Association analysis of heat shock protein 70 gene polymorphisms in schizophrenia.

Objectives: Heat shock proteins (HSPs) are a promising candidate gene in schizophrenia as they are believed to play a protective role in the central nervous system. An alteration in the titers of antibodies to the HSPs in schizophrenia patients has been suggested. Association between the three polymorphisms of HSP70-1 (HSPA1A), HSP70-hom (HSPA1L) and HSP70-2 (HSPA1B) and schizophrenia has been reported. Therefore, this study investigated the association between an enlarged set of SNPs at HSP70 gene and schizophrenia.

Methods: Two hundred and ninety-four patients with schizophrenia and 287 controls were enrolled in the study. Genotypings of 5 SNPs of HSP70 were performed using pyrosequencing method. Haploview 3.2 was used to generate a linkage disequilibrium map and to test for Hardy-Weinberg equilibrium. Single locus and haplotype-based associations were tested. Tests for associations using and multi-marker haplotypes were performed by using a COCAPHASE v2.403. Association of SNP markers and clinical variables were analyzed by analysis of variance.

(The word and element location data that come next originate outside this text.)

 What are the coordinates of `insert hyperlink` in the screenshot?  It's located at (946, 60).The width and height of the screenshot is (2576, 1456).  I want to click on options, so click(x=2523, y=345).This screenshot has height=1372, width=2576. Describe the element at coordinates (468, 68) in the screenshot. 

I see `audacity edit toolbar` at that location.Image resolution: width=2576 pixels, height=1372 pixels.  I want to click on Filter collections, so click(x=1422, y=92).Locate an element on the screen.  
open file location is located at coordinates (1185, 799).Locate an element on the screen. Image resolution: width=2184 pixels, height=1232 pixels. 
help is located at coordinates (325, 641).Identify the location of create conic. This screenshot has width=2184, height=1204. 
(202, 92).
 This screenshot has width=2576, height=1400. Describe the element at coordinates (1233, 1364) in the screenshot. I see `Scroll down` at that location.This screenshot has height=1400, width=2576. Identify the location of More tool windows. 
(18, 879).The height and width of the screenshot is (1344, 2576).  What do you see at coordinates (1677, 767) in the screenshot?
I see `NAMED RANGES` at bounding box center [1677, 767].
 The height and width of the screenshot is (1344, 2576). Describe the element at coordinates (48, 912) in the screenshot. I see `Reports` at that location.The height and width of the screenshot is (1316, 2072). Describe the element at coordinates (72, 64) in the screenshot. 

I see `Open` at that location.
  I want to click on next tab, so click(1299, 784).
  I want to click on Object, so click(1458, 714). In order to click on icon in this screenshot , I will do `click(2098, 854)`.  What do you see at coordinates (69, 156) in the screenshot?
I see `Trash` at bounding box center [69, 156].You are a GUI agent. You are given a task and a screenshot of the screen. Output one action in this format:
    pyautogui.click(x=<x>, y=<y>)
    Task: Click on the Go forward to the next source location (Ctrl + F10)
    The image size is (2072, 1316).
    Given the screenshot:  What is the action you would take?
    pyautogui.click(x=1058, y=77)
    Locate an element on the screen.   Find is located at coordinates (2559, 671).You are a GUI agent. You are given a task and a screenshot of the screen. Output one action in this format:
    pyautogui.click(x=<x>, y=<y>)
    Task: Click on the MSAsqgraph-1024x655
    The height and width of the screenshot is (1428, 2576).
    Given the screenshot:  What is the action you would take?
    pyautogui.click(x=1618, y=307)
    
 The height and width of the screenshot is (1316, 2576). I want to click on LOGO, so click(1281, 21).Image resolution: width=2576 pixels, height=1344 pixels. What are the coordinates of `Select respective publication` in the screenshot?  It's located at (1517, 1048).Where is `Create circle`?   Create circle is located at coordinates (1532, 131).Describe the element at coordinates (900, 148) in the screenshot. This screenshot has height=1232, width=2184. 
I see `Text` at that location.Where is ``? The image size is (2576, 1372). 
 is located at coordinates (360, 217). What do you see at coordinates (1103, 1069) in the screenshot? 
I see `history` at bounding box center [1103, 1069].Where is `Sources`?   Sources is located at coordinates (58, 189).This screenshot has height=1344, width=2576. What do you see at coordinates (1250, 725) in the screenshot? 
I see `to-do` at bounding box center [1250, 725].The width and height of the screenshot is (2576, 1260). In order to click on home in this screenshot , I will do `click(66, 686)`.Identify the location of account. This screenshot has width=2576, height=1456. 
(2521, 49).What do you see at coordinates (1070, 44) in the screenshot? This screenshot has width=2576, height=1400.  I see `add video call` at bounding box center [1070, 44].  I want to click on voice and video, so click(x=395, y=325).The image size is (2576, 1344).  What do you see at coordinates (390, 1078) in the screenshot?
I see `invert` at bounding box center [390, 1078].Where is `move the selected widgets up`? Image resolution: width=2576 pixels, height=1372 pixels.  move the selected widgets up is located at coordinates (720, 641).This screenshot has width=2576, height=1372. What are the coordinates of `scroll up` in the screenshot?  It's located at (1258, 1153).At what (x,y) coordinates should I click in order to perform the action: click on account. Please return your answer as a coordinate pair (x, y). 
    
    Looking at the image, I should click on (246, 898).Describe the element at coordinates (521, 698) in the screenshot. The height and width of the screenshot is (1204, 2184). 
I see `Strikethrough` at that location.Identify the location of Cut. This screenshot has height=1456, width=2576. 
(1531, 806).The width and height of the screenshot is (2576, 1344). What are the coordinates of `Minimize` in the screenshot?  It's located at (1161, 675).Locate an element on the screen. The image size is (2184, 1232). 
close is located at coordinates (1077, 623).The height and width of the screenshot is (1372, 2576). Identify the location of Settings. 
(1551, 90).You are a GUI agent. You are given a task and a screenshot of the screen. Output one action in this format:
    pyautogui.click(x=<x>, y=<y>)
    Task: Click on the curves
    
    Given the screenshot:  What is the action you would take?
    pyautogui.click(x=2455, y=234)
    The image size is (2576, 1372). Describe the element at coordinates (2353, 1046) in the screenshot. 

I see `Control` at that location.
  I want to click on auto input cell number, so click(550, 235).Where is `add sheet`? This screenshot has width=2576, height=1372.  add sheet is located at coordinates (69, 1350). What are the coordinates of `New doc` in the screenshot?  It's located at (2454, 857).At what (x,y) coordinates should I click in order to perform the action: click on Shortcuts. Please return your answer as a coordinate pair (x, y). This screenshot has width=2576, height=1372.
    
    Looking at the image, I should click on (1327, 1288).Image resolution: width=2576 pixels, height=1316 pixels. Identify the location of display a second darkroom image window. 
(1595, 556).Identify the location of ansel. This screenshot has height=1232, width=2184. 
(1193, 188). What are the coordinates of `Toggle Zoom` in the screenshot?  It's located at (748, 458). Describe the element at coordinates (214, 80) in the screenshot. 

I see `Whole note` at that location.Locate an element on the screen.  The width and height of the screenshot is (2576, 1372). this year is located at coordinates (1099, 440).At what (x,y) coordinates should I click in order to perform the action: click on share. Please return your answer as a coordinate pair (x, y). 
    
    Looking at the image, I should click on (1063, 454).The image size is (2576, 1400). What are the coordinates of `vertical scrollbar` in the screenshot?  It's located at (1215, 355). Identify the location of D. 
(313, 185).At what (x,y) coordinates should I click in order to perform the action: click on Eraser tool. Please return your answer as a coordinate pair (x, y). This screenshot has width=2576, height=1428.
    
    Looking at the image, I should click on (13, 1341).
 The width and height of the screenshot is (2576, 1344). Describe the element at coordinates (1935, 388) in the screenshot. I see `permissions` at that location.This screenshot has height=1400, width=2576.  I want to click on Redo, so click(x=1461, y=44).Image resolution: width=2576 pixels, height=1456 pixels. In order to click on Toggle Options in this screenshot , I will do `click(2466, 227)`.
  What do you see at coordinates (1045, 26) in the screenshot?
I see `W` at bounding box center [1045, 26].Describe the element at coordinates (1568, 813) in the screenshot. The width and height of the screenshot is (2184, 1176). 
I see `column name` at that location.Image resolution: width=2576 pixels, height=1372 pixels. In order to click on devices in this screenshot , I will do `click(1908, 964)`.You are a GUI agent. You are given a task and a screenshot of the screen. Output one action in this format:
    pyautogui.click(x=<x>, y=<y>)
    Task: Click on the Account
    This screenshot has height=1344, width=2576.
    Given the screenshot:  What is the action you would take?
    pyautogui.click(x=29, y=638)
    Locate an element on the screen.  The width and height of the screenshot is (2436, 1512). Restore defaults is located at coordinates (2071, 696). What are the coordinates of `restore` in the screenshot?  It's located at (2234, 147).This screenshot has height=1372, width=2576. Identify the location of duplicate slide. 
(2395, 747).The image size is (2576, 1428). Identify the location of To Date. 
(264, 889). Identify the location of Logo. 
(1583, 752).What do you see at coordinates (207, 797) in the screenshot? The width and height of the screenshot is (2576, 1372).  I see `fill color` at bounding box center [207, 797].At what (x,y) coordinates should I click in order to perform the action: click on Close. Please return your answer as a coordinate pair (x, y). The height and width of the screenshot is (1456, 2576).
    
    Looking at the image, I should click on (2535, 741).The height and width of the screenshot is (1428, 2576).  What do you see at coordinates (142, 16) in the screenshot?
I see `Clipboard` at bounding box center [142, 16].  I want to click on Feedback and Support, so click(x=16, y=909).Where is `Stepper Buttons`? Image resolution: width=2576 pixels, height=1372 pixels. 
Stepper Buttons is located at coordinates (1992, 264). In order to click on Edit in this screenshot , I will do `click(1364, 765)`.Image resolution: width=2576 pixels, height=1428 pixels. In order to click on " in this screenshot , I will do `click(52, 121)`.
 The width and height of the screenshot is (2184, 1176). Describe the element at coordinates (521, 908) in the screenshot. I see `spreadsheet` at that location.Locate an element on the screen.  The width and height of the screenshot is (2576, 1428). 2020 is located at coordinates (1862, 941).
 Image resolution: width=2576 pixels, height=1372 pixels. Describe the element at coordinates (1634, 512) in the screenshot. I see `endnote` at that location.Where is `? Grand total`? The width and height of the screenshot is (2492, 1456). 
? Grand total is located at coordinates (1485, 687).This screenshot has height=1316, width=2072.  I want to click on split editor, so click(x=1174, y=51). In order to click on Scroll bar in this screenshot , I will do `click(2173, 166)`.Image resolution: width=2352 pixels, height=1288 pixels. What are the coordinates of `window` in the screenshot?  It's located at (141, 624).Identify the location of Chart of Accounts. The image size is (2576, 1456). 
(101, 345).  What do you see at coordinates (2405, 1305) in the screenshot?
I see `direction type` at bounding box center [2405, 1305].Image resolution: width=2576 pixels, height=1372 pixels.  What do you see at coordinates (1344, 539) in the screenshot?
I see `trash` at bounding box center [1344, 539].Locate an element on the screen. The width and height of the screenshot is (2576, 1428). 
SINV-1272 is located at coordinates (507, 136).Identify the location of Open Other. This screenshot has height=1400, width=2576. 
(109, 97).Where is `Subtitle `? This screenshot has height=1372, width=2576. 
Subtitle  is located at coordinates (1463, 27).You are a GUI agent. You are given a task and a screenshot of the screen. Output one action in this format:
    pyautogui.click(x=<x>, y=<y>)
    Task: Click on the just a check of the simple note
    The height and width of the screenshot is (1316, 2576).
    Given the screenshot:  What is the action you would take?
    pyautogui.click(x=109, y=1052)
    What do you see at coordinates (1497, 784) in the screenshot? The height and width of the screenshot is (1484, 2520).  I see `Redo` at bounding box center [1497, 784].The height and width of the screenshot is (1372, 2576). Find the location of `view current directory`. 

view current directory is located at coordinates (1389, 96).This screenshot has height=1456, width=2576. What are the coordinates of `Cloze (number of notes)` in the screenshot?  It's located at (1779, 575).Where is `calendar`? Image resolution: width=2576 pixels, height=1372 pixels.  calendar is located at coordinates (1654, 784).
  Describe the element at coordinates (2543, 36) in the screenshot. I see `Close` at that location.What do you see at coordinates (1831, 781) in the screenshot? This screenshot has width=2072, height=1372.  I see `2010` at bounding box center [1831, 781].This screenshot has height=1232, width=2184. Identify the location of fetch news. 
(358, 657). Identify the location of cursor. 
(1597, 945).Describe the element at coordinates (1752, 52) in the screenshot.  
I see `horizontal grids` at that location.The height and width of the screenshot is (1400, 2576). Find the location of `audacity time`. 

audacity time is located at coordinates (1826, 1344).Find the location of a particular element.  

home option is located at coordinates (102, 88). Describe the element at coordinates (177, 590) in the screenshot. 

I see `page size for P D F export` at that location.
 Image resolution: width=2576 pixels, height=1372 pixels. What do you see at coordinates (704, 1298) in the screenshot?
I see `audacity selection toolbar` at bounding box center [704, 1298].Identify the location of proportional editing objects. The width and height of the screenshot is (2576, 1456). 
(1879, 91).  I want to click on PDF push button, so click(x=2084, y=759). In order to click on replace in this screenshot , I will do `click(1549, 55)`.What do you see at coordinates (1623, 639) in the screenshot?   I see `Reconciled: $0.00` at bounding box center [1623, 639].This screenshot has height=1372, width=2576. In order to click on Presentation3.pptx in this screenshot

Results: Significant association was detected at rs2075799 (allele A, X2 = 8.03, df = 1, P = 0.0046), but not at rs2227956 (P = 0.28), rs1043618 (P = 0.88), rs562047 (P = 0.47) or rs539689 (P = 0.32). In fact, the rs2075799*G/A genotype was more represented in patients with schizophrenia than in controls (X2 = 8.23, df= 1, P = 0.0041). Haplotype based associations were also detected (global P value 0.000003); the T-A-C-C-G haplotype was more prevalent among the patients (odds ratio, OR 5.95). Sliding windows analysis revealed a major contribution from rs2227956 and rs2075799 (global-P value 0.0075), with T-A haplotype significantly associated with schizophrenia. There was no evidence of an association between the clinical variables and schizophrenia across the genotypes.

Conclusion: Our results raise the possibility that HSP70 gene (i.e., haplotypes of rs2075799) might be implicated in the development of schizophrenia, although limited by rare haplotypic association with the disease. Hence further studies from different ethnics should be performed to confirm these results.